(Directions) If a line below holds the word "computer", count it; then say how many such lines there are and nothing else.
Start of Given information
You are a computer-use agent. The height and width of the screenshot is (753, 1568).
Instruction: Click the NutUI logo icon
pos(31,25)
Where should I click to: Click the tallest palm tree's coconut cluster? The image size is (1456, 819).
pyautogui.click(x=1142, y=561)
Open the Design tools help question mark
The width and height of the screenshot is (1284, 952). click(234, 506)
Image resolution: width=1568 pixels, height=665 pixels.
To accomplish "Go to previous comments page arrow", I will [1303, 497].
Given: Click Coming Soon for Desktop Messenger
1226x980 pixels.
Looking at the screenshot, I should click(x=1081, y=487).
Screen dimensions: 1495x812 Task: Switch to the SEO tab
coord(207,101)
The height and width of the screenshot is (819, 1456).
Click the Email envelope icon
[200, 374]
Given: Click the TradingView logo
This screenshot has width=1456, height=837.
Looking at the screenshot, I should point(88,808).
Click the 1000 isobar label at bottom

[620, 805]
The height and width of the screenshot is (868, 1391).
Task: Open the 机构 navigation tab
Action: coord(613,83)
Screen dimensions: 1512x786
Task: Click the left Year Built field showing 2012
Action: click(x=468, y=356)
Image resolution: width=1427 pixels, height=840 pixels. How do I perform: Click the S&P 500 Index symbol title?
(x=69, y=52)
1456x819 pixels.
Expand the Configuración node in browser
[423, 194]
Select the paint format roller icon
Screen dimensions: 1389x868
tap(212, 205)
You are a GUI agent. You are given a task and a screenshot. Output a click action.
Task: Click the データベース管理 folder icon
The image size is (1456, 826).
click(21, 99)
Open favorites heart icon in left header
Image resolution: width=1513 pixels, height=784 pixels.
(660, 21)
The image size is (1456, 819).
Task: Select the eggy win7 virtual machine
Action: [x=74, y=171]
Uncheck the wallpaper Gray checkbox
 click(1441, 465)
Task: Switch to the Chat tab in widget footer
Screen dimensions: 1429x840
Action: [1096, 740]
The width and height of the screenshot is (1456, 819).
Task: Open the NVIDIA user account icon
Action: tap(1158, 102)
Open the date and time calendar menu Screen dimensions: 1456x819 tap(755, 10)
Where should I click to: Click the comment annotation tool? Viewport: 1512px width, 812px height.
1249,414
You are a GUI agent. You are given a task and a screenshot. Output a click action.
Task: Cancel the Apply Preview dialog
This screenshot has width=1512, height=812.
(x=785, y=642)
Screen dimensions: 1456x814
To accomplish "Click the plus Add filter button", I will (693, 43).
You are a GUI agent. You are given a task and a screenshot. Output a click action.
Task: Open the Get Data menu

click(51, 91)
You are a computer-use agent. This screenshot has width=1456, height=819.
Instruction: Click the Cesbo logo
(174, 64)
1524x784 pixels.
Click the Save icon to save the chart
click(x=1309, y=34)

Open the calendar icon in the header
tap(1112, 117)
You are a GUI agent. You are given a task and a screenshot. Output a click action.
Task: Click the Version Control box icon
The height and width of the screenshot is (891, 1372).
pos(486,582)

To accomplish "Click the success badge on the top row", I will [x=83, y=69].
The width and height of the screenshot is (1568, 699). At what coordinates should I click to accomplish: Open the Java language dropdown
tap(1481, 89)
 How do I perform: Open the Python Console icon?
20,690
End of Given information
(Task output) 2